**Problem statement**.
Repeat every entry in full. Match each line exactly.

**Exercise input**.
= = = =

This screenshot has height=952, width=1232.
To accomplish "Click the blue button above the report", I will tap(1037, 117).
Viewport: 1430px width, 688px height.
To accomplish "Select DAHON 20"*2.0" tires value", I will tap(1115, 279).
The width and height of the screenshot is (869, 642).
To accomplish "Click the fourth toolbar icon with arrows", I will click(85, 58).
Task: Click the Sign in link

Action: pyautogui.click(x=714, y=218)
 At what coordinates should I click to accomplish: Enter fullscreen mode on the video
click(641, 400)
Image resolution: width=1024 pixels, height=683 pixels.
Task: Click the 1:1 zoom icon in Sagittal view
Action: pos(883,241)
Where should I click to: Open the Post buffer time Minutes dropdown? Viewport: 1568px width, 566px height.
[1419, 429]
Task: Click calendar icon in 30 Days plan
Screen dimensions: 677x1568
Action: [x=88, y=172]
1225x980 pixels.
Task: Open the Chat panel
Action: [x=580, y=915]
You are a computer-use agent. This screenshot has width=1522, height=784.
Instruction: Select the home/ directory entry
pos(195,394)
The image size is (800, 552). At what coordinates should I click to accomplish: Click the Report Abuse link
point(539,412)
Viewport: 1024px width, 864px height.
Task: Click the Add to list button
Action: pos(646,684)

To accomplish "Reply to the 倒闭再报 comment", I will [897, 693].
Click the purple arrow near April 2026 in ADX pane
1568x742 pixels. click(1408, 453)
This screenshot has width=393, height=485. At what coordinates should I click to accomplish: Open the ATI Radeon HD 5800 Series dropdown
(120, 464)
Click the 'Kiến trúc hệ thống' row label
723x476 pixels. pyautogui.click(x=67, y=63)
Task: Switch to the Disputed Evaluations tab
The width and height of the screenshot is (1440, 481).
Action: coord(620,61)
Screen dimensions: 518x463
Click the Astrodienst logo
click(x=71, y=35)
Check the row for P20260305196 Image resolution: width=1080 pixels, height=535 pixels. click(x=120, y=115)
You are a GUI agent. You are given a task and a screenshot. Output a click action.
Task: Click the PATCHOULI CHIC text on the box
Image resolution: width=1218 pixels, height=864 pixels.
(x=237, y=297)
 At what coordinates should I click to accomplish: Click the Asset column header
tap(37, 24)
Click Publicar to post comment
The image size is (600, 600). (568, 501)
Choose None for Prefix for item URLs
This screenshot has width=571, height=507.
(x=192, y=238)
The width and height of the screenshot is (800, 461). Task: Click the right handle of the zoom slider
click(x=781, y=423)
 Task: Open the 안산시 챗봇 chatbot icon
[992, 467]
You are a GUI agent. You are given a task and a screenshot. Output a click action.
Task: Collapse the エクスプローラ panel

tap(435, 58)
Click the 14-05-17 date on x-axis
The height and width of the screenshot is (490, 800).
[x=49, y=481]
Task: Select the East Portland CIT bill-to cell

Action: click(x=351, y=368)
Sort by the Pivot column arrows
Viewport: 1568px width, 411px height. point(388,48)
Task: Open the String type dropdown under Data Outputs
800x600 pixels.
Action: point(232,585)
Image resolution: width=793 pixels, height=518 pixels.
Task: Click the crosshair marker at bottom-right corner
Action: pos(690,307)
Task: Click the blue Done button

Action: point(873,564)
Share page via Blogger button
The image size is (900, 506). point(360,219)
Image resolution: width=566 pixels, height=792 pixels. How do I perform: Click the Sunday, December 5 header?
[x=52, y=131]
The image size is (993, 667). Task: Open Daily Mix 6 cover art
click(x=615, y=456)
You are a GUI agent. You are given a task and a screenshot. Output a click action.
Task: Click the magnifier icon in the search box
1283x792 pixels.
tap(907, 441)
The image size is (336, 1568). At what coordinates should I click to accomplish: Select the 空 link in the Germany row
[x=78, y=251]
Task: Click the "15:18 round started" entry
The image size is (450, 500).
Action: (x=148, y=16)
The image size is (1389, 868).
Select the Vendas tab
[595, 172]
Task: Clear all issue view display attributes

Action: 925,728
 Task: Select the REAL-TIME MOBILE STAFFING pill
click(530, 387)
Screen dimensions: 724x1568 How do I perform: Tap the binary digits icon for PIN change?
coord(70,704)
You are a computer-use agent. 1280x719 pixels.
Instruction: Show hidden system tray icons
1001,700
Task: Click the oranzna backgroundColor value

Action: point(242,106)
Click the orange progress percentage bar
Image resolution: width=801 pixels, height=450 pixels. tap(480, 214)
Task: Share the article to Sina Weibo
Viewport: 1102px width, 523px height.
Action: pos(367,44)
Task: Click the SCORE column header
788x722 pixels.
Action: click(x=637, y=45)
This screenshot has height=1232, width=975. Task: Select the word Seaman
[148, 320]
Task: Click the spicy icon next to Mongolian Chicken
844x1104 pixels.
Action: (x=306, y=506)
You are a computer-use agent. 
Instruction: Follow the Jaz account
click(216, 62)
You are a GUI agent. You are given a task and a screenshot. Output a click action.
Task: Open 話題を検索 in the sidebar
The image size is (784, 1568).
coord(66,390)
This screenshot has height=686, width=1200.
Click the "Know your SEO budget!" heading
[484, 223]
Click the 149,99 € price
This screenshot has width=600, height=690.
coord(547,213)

= = = =

**Final answer**.
This screenshot has height=952, width=1232.
To accomplish "Click the blue button above the report", I will tap(1037, 117).
Viewport: 1430px width, 688px height.
To accomplish "Select DAHON 20"*2.0" tires value", I will tap(1115, 279).
The width and height of the screenshot is (869, 642).
To accomplish "Click the fourth toolbar icon with arrows", I will click(85, 58).
Task: Click the Sign in link

Action: pyautogui.click(x=714, y=218)
 At what coordinates should I click to accomplish: Enter fullscreen mode on the video
click(641, 400)
Image resolution: width=1024 pixels, height=683 pixels.
Task: Click the 1:1 zoom icon in Sagittal view
Action: pos(883,241)
Where should I click to: Open the Post buffer time Minutes dropdown? Viewport: 1568px width, 566px height.
[1419, 429]
Task: Click calendar icon in 30 Days plan
Screen dimensions: 677x1568
Action: [x=88, y=172]
1225x980 pixels.
Task: Open the Chat panel
Action: [x=580, y=915]
You are a computer-use agent. This screenshot has width=1522, height=784.
Instruction: Select the home/ directory entry
pos(195,394)
The image size is (800, 552). At what coordinates should I click to accomplish: Click the Report Abuse link
point(539,412)
Viewport: 1024px width, 864px height.
Task: Click the Add to list button
Action: pos(646,684)

To accomplish "Reply to the 倒闭再报 comment", I will [897, 693].
Click the purple arrow near April 2026 in ADX pane
1568x742 pixels. click(1408, 453)
This screenshot has width=393, height=485. At what coordinates should I click to accomplish: Open the ATI Radeon HD 5800 Series dropdown
(120, 464)
Click the 'Kiến trúc hệ thống' row label
723x476 pixels. pyautogui.click(x=67, y=63)
Task: Switch to the Disputed Evaluations tab
The width and height of the screenshot is (1440, 481).
Action: coord(620,61)
Screen dimensions: 518x463
Click the Astrodienst logo
click(x=71, y=35)
Check the row for P20260305196 Image resolution: width=1080 pixels, height=535 pixels. click(x=120, y=115)
You are a GUI agent. You are given a task and a screenshot. Output a click action.
Task: Click the PATCHOULI CHIC text on the box
Image resolution: width=1218 pixels, height=864 pixels.
(x=237, y=297)
 At what coordinates should I click to accomplish: Click the Asset column header
tap(37, 24)
Click Publicar to post comment
The image size is (600, 600). (568, 501)
Choose None for Prefix for item URLs
This screenshot has width=571, height=507.
(x=192, y=238)
The width and height of the screenshot is (800, 461). Task: Click the right handle of the zoom slider
click(x=781, y=423)
 Task: Open the 안산시 챗봇 chatbot icon
[992, 467]
You are a GUI agent. You are given a task and a screenshot. Output a click action.
Task: Collapse the エクスプローラ panel

tap(435, 58)
Click the 14-05-17 date on x-axis
The height and width of the screenshot is (490, 800).
[x=49, y=481]
Task: Select the East Portland CIT bill-to cell

Action: click(x=351, y=368)
Sort by the Pivot column arrows
Viewport: 1568px width, 411px height. point(388,48)
Task: Open the String type dropdown under Data Outputs
800x600 pixels.
Action: point(232,585)
Image resolution: width=793 pixels, height=518 pixels.
Task: Click the crosshair marker at bottom-right corner
Action: pos(690,307)
Task: Click the blue Done button

Action: point(873,564)
Share page via Blogger button
The image size is (900, 506). point(360,219)
Image resolution: width=566 pixels, height=792 pixels. How do I perform: Click the Sunday, December 5 header?
[x=52, y=131]
The image size is (993, 667). Task: Open Daily Mix 6 cover art
click(x=615, y=456)
You are a GUI agent. You are given a task and a screenshot. Output a click action.
Task: Click the magnifier icon in the search box
1283x792 pixels.
tap(907, 441)
The image size is (336, 1568). At what coordinates should I click to accomplish: Select the 空 link in the Germany row
[x=78, y=251]
Task: Click the "15:18 round started" entry
The image size is (450, 500).
Action: (x=148, y=16)
The image size is (1389, 868).
Select the Vendas tab
[595, 172]
Task: Clear all issue view display attributes

Action: 925,728
 Task: Select the REAL-TIME MOBILE STAFFING pill
click(530, 387)
Screen dimensions: 724x1568 How do I perform: Tap the binary digits icon for PIN change?
coord(70,704)
You are a computer-use agent. 1280x719 pixels.
Instruction: Show hidden system tray icons
1001,700
Task: Click the oranzna backgroundColor value

Action: point(242,106)
Click the orange progress percentage bar
Image resolution: width=801 pixels, height=450 pixels. tap(480, 214)
Task: Share the article to Sina Weibo
Viewport: 1102px width, 523px height.
Action: pos(367,44)
Task: Click the SCORE column header
788x722 pixels.
Action: click(x=637, y=45)
This screenshot has height=1232, width=975. Task: Select the word Seaman
[148, 320]
Task: Click the spicy icon next to Mongolian Chicken
844x1104 pixels.
Action: (x=306, y=506)
You are a computer-use agent. 
Instruction: Follow the Jaz account
click(216, 62)
You are a GUI agent. You are given a task and a screenshot. Output a click action.
Task: Open 話題を検索 in the sidebar
The image size is (784, 1568).
coord(66,390)
This screenshot has height=686, width=1200.
Click the "Know your SEO budget!" heading
[484, 223]
Click the 149,99 € price
This screenshot has width=600, height=690.
coord(547,213)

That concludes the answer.